We are creating a turn based multiplayer game in Unity where client data is sent to the server (SSL encrypted) using JSON to update player currency, gear, etc. We have hit a road block with client verification. We need to be able to verify the Client application is indeed the Client.

For example - to update player gold to 100, the client would send the following URL Request:

example.com/update.php?player_id=1&gold=100&session_id=1234asdf

What is to keep someone from calling that exact same address in a browser and changing 100 gold to 10000000?

Option 1:

Create session_id based on algorythm stored in client code to verify?

FAIL

When creating a mobile game in Unity for Android, users can easily download the APK and view the source and see the algorythm.

Option 2:

Create session_id on server and send to client for later use?

FAIL

A network packet sniffer can intercept session_id being sent back down to the client.

In both cases, the above URL can be modified with a spoofed session_id and player gold set to 10000000 instead of 100.

Are we stuck with TCP ports for all client / server communication or can we still use JSON? If so, how can we use it securely?

Thank you!!!

What is to keep someone from disassembling your client and sending the same 1mil gold request from Client itself?

Number One Rule:

never trust a client

The solution to your problem is to change protocol from:

Client: "I opened this chest and now I have 100 more gold"

Server: "Ok"

to something like:

Client: "I want to open this chest".

Server: "You succeeded. This chest contained a treasure. You now have 100 more gold".

Client: "Ok"

Thanks for your reponse!

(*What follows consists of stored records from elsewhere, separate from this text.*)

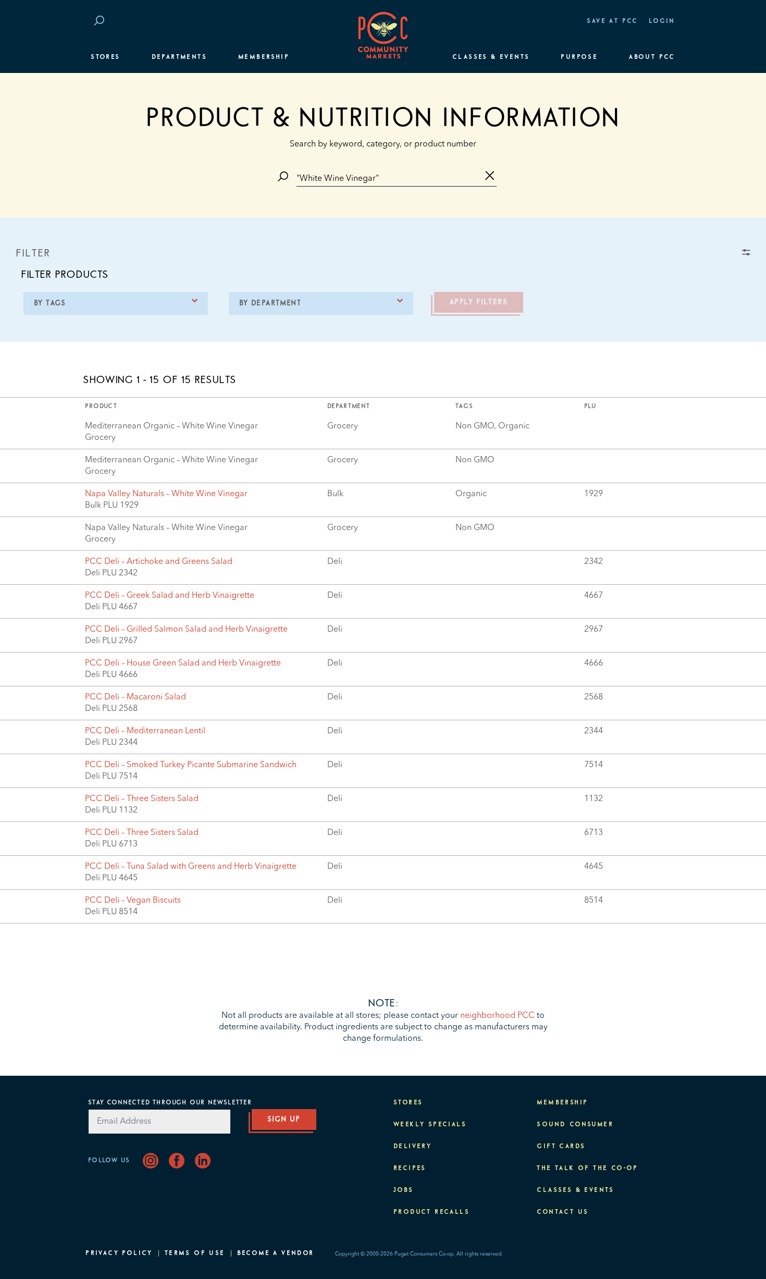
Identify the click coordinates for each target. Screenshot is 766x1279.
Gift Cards (561, 1146)
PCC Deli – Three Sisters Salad (142, 799)
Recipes (409, 1168)
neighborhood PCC (497, 1016)
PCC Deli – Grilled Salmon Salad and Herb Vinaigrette (186, 629)
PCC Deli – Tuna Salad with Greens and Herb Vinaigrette (190, 867)
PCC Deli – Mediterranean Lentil (145, 731)
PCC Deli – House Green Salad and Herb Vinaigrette (183, 663)
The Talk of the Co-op (587, 1168)
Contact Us (562, 1212)
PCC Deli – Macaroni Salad (135, 697)
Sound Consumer (575, 1125)
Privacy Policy (119, 1253)
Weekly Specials (429, 1125)
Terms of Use (195, 1253)
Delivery (412, 1146)
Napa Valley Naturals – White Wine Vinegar (166, 494)
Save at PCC (612, 21)
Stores (105, 57)
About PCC (652, 57)
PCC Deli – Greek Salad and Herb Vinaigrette (169, 596)
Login (662, 21)
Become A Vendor (275, 1253)
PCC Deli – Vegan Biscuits (133, 900)
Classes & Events (490, 57)
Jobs (403, 1190)
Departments (179, 57)
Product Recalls (431, 1212)
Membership (263, 57)
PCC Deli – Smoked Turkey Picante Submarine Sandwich (190, 765)
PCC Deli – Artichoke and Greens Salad (158, 562)
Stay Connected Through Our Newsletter (170, 1103)
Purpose (579, 57)
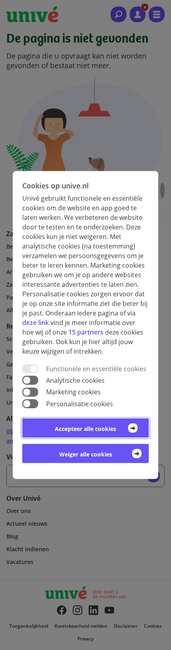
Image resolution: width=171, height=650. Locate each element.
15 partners (85, 332)
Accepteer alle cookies (85, 428)
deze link (35, 322)
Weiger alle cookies (85, 454)
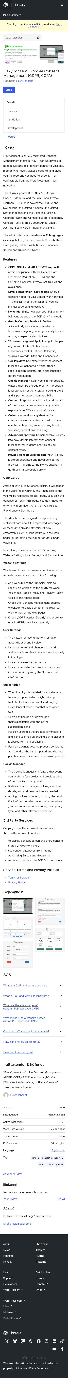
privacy (59, 1164)
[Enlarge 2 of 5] (28, 921)
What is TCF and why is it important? (26, 995)
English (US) (58, 1150)
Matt (8, 1306)
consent (35, 1158)
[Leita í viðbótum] (38, 37)
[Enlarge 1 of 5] (28, 902)
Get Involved (43, 1272)
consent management (52, 1158)
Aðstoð (11, 136)
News (6, 1250)
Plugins (40, 1255)
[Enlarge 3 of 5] (28, 945)
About (7, 1244)
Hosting (8, 1255)
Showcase (42, 1244)
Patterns (41, 1261)
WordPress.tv (13, 1289)
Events (40, 1278)
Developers (10, 1284)
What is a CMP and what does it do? (26, 985)
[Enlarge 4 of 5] (60, 902)
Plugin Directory (12, 14)
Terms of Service (18, 877)
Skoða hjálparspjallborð (17, 1223)
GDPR (50, 1164)
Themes (40, 1250)
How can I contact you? (18, 1052)
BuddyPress (12, 1318)
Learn (6, 1272)
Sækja (9, 89)
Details (11, 102)
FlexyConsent (24, 80)
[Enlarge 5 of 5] (60, 932)
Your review (10, 1199)
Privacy (7, 1261)
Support (8, 1278)
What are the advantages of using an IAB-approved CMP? (21, 1007)
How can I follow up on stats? (21, 1041)
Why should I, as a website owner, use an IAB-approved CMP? (24, 1019)
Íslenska (16, 1333)
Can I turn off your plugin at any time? (26, 1031)
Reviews (12, 111)
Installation (13, 119)
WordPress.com (14, 1300)
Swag (41, 1289)
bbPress (10, 1312)
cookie (41, 1164)
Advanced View (12, 1174)
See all (61, 1199)
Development (15, 128)
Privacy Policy (17, 882)
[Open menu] (62, 5)
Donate (42, 1284)
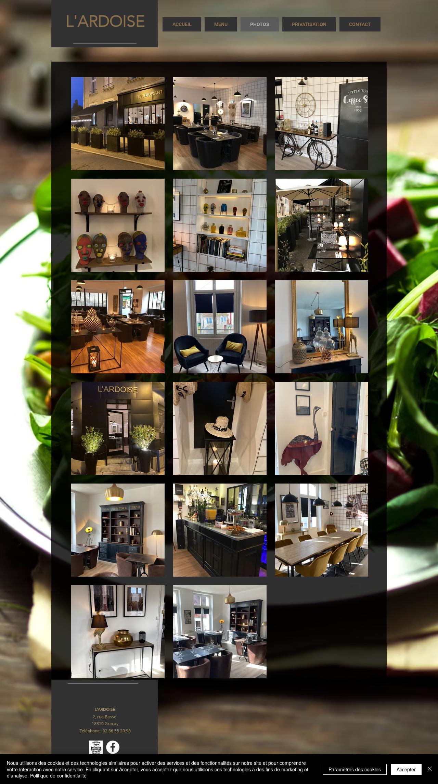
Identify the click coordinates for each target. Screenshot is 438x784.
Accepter (406, 769)
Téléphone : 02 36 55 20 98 (105, 730)
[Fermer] (430, 769)
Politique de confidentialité (58, 775)
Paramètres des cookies (354, 769)
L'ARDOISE (105, 21)
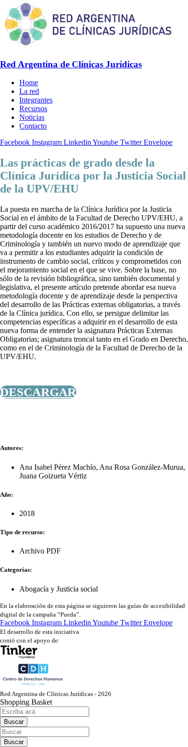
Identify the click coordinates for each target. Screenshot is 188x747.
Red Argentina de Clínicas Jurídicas (71, 64)
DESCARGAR (38, 392)
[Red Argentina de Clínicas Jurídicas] (88, 45)
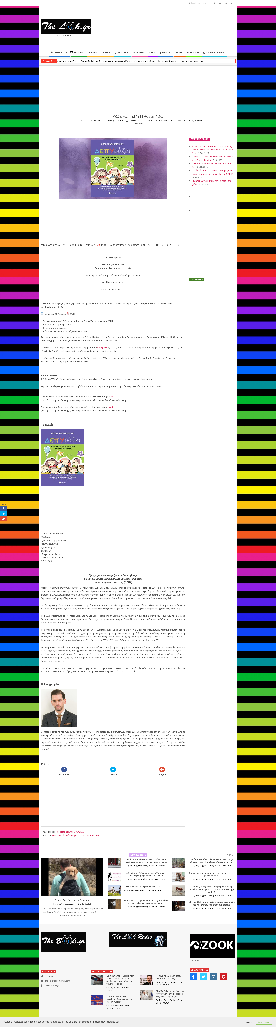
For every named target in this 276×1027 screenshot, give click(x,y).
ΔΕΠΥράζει (102, 347)
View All (230, 855)
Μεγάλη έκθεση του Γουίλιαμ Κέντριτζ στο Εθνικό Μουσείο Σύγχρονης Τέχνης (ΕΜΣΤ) (170, 994)
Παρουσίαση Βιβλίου (179, 120)
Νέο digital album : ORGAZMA (70, 831)
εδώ (112, 396)
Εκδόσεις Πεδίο (152, 120)
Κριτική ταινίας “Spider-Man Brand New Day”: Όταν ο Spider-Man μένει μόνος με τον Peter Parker (213, 149)
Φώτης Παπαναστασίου (197, 120)
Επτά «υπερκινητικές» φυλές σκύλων (142, 887)
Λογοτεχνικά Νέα (114, 120)
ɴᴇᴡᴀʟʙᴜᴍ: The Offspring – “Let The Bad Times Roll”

It is very helpufl.

To follow up, how do we trust the client when it asks to open the chest?

For example, in our game there are battles where the player battles the computer and then reports to the server success or failure. We can modify the reward logic (as you suggested) to all be server side; however, we still have to 'trust' the client's battle success or failure response. Any ideas?

Thanks again!

We need to be able to verify the Client application is indeed the Client.

You cannot. The game world is littered with corpses of games that thought you could do that. This forum is littered with threads from otherwise smart engineers who thought they could do that.

how do we trust the client when it asks to open the chest?

You either run a simulation on the server side, that makes it possible to verify that the player is, in fact, close to the chest, OR you design the game play such that it doesn't really matter whether the player is close to the chest or not -- perhaps chests are only generated once the player completes some other checkpoint, and you assume that it's supposed to be openable after that.

the player battles the computer and then reports to the server success or failure

If you want this to be cheat proof, then you need to run a simulation on the server that verifies that the player did in fact get the result.

The other alternative is to focus more on the game being fun, and don't worry about the cheaters. This works for single-player experiences; not so much for multiplayer.

example.com/update.php?player_id=1&gold=100&session_id=1234asdf

If, and only if, the URL is generated by the server and then sent to the client, then you could use a hash to confirm that the URL hasn't been tampered with:

$url = 'http://example.com/update.php?player_id=1&gold=100&session_id=1234asdf';
$url .= '&hash='.secret_hash($url);
print $url;

http://example.com/update.php?player_id=1&gold=100&session_id=1234asdf&hash=0123456789ABCDEF

If a malicious player were to change the gold, then the hash wouldn't match on the server and the request would be denied.
Again, as hplus has suggested, it would be better if the URL described an action a player is doing, rather than "raw game code".